The fact is that those supstances are certainly more dangerous than the substances in the article, but people are not clamoring to ban them.
And all this complexity is before people's individual interests are involved.
This is why when you compare, say, us and eu food regulations you find substances that are on one list and not the other. One is not a superset of the other.
Anyway, these substances are not "toxic" in really any correct usage of the term, and it's probably very unlikely that a ban will make anyone healthier or happier, despite what you may read about when you Google these substances. Even if you go to the scientific level.
Scientists can have their own agenda. They're still people. Or they can just be bad scientists. Or they can just be churning out papers as fast as possible to increase their prestige.

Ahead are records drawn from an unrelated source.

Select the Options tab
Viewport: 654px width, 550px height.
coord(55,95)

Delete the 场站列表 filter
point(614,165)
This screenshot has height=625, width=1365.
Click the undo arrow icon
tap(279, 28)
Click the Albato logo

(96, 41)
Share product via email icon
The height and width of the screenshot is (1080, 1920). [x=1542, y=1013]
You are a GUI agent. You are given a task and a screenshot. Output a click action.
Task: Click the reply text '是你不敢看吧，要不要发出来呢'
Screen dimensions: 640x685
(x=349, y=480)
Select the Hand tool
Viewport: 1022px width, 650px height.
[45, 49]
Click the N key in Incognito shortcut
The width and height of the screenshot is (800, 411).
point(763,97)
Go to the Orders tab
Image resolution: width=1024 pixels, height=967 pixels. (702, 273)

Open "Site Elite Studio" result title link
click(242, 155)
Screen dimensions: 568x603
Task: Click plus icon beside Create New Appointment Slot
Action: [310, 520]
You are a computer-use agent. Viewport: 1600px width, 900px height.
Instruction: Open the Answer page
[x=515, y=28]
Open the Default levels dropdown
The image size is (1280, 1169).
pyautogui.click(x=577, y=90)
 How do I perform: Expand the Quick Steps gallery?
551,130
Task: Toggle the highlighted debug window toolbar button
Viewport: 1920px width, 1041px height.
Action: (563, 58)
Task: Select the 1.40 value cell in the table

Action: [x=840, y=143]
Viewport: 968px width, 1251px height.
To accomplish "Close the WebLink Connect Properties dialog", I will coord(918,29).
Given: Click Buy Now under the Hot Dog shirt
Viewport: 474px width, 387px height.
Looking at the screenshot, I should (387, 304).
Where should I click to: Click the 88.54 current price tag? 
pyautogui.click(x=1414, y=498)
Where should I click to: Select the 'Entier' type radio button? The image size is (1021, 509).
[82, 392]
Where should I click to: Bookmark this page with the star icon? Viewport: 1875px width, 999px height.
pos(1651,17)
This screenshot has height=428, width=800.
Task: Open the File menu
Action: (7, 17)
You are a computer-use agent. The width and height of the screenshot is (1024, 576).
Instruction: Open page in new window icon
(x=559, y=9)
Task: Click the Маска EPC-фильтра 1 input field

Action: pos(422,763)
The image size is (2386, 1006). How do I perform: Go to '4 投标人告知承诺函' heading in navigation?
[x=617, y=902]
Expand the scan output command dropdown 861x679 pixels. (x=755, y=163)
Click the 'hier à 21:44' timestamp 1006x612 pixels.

It used to be that the top paper that came up (it may still be up in the list) when you search glyphosate and bees was a bad paper. It did correctly conclude that glyphosate killed the bees when they put it in the honey, but they had to put so much in there in order to see any effect at all that the concentration was high enough to actually kill aquatic weeds. Next it wasn't properly controlled. Do you know what else will kill bees if put it in their honey? Water. And most definitely caffeine. I assure you a very small amount of caffeine in honey will kill a nest.
It's just a political thing with good optics because who can argue with banning a "toxic" substance.
Prions would like a word.
Awesome! Glad to have this added to the conversation.
I actually had this thought and was thinking about adding something like this earlier today.
You're technically correct, in a sense. There still needs to be lots of these to cause problems. If there aren't lots, there's no problem.
It would be the same for any self replicating thing. Bacteria, viruses, fungi, and prions, but they replicate. I will grant you a single large parasite could do this, but at that point, we're talking about tigers and such as a technicality as well.
Potentially one of these things could cause problems by reproducing. I think it's just unlikely. I don't know how we could demonstrate that though. I imagine a single virus or bacterium can lead to disease. I just suspect the probability is low.
Like you, my first thought was prions, but they have to actually come into contact with the protein to catalyze its misfolding. That'd be rare in the protein soup, I suppose.
Anyway. Nice comment!
None of the things you've listed here are single molecules except for the prion. A single cell, even for simple organisms, is made up of millions of proteins. Viruses come close, but are still made up of the nucleus and the capsid.
A protein could be considered a single molecule, but it also could not.
Molecule is hardly the right term for most things, e.g. polonium or salt.
I intended to be more general but didn't want to go further of into the weeds. I considered 1 unit, but that's misleading.
Let's go with the etymology of molecule: small amount.
All proteins are not singular molecules, but the ones that are... are. Proteins are actually classified partly by if they are a single molecule or several (quartenary structure). Polymers, as long as the chain of bonds isn't broken, are giant molecules by definition.
I get what you mean here, that a single molecule doesn't cause harm and quantity matters, and I agree. It would just be technically correct to say non-polymer molecules.